Could you restate word for word every line from the one containing "This screenshot has height=630, width=1200." to the end of the data below, pictures excluded?

Stored data:

======

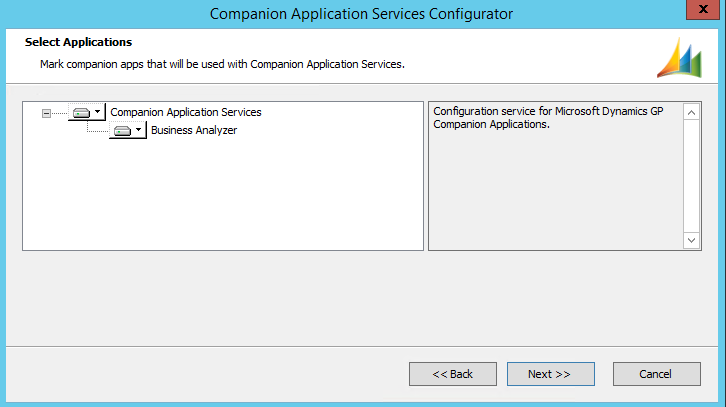Cancel the configurator wizard
Image resolution: width=726 pixels, height=407 pixels.
pos(656,374)
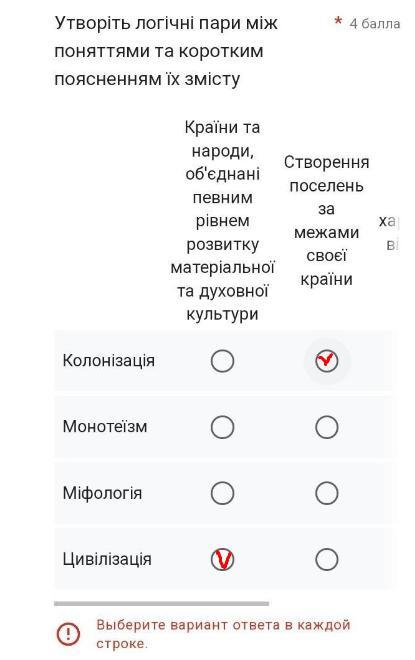Click the 'Країни та народи' column header
The image size is (415, 660).
click(222, 221)
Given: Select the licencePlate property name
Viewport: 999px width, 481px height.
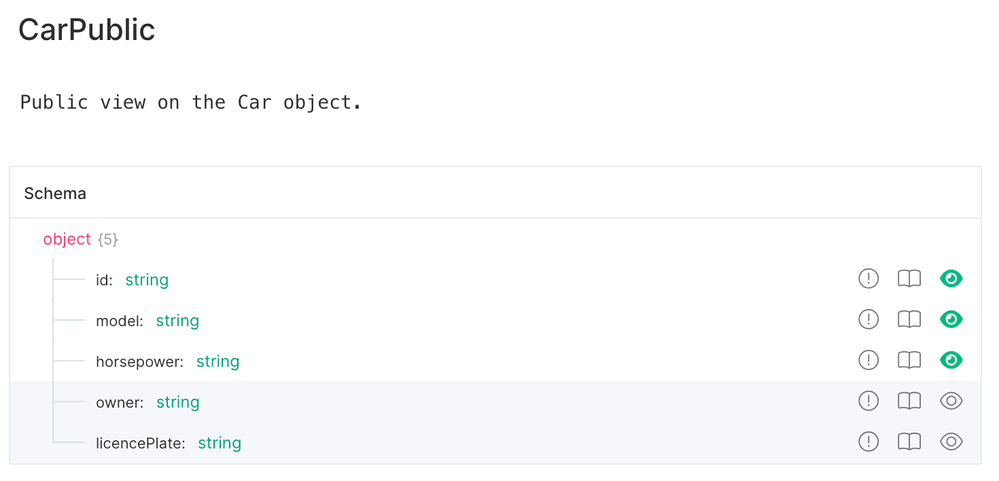Looking at the screenshot, I should pyautogui.click(x=140, y=443).
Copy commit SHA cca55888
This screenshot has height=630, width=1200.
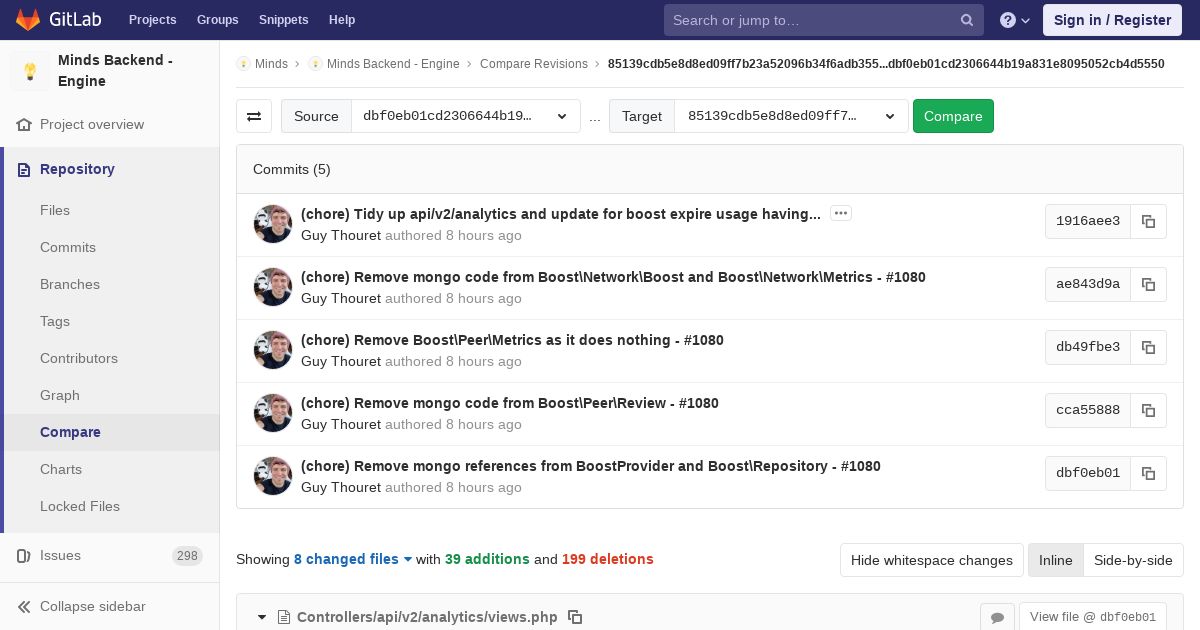coord(1148,410)
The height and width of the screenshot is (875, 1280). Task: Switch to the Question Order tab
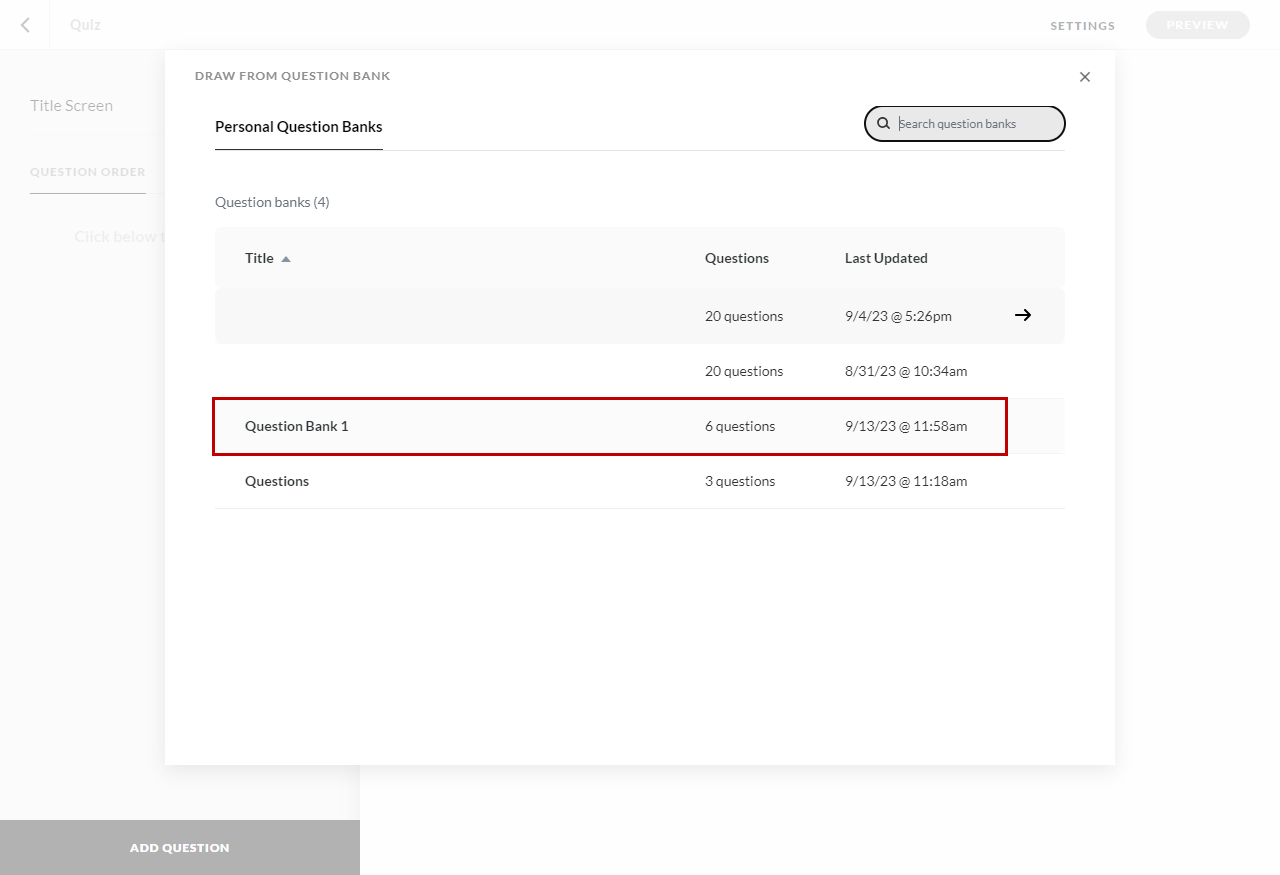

======

EXERCISE ANSWER:
This screenshot has height=630, width=1200.
coord(1148,410)
The height and width of the screenshot is (875, 1280). Task: Switch to the Question Order tab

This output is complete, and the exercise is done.